Was it triggered by plant roots?

Was it triggered by plant roots?


An plants, most people admire flowers, leaves, and maybe a strong trunk or twining tendrils. Underground roots rarely get a sigh of wonder. Plants without roots would languish at the level of algae. Sequoias could not stretch to gigantic heights and steppe grasses could not stoically brave the storms.

Two years ago in Scotland, researchers from Oxford and Münster found out exactly when roots developed. They were helped by fossils from a paleontological site near the village of Rhynie in Aberdeenshire. The rocks there are a window into the Devonian period around 400 million years ago. At that time, what is now Scotland was part of a landmass that later formed the northern part of the supercontinent Pangea. The area was criss-crossed by rivers and lakes, geothermal vents and geysers provided heat and minerals for life. The downright cozy terrain gave the plants an evolutionary boost: they put down roots.

are in Rhynie Fossils of Asteroxylon mackiei preserved, a vascular plant belonging to the clumping mosses (lycopsids), which had small roots in the ground as early as 407 million years ago. These early roots were much simpler than today’s, but still: the root principle was invented. And it had so many evolutionary advantages that it originated in several places and then developed enormously. The consequences of rooting the world were immense. Plants conquered the land, the soil was stabilized on the continents. Minerals were loosened from the rock and fed into the material cycle. The evaporation of water from the leaves created a humid atmosphere.

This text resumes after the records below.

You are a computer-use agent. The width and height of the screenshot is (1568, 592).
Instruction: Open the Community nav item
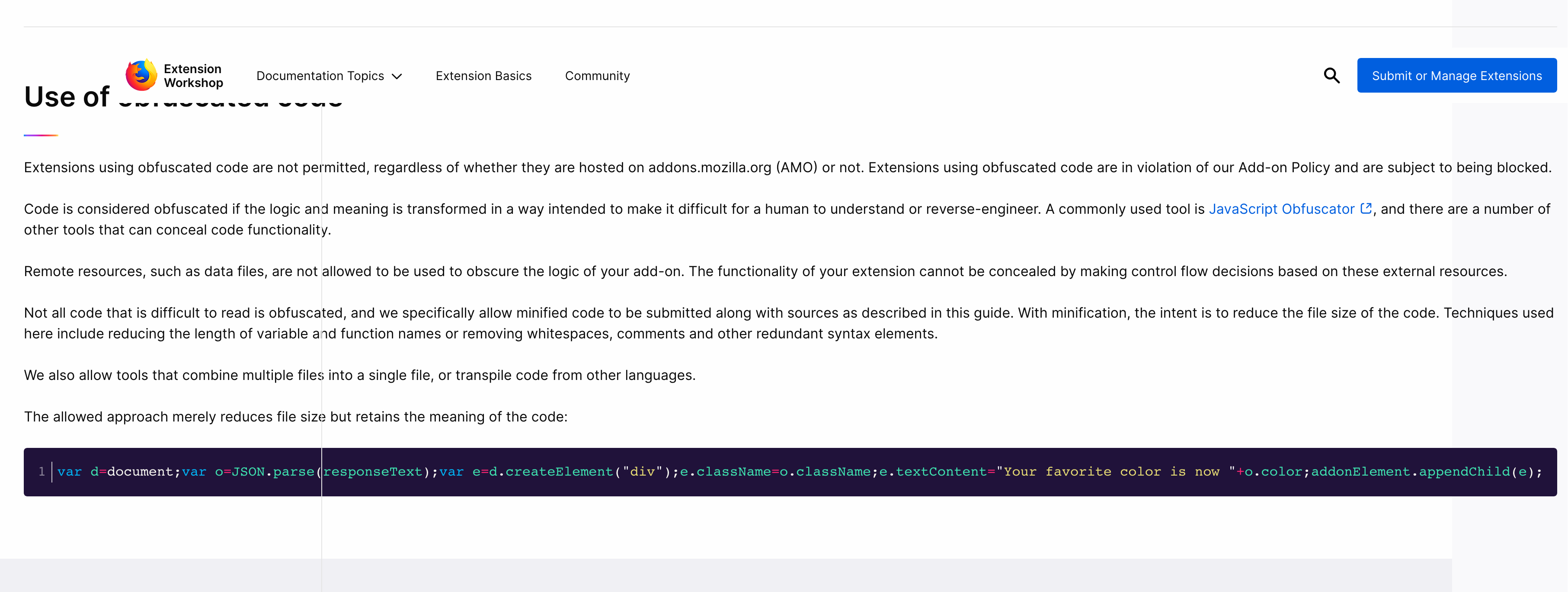pos(596,76)
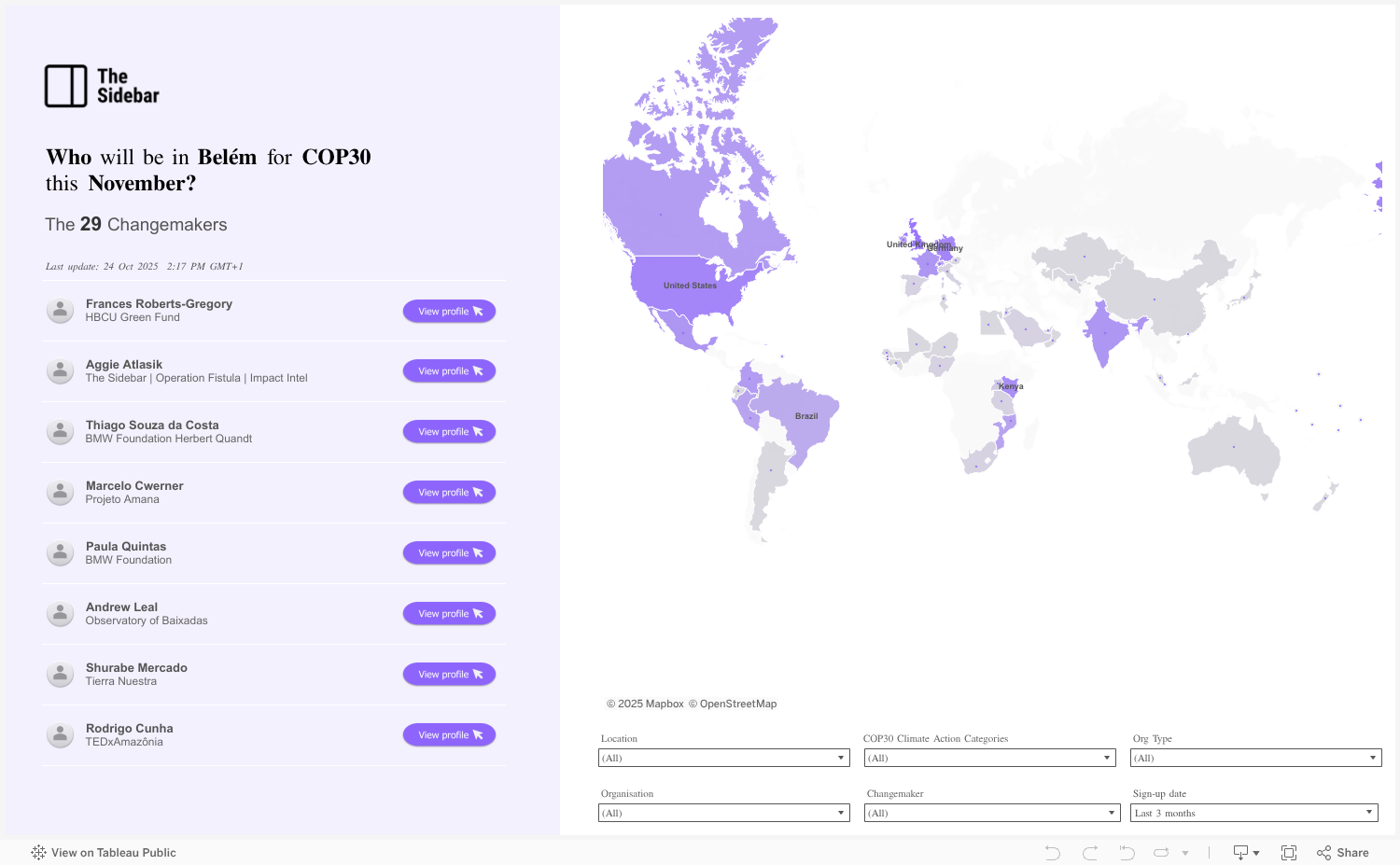Click avatar icon next to Frances Roberts-Gregory
This screenshot has height=865, width=1400.
(x=60, y=311)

But recently scientists have hypothesized that the roots fueled species extinction at the end of the Devonian. Life flourished 360 million years ago, many different species emerged. By the end of the Devonian, more than half of all animal and plant species had become extinct. A severe lack of oxygen in the oceans would be a possible cause. The researchers use sediment analyzes from five lakes in Scotland and Greenland to justify the fact that roots may have played a role.

The team led by oceanographer Matthew Smart from the American Naval Academy showed that the phosphorus content in the soil fell with the emergence of roots. The plants extracted it from the rock and built it into their stems and leaves. When they died, they turned into phosphorus-rich soil, which in turn was washed into lakes and seas by heavy rains. Everyone knows the effect of over-fertilized fields and heavy summer rain: when nutrients are washed into the water, algae multiply and use up oxygen. The researchers were able to demonstrate the phosphorus and oxygen fluctuations in the sediments of the lakes studied. For many species, the sudden lack of oxygen meant death, they write in the Bulletin of the Geological Society of America.

But the new root hypothesis is facing headwind: The phosphorus and oxygen fluctuations could also have other causes, writes Maya Elrick from the University of New Mexico. The mass extinction in the Devonian should not be blamed lightly, maybe volcanic eruptions or a meteorite impact were to blame? If not by walkers, it’s nice that roots meet passion, at least in science.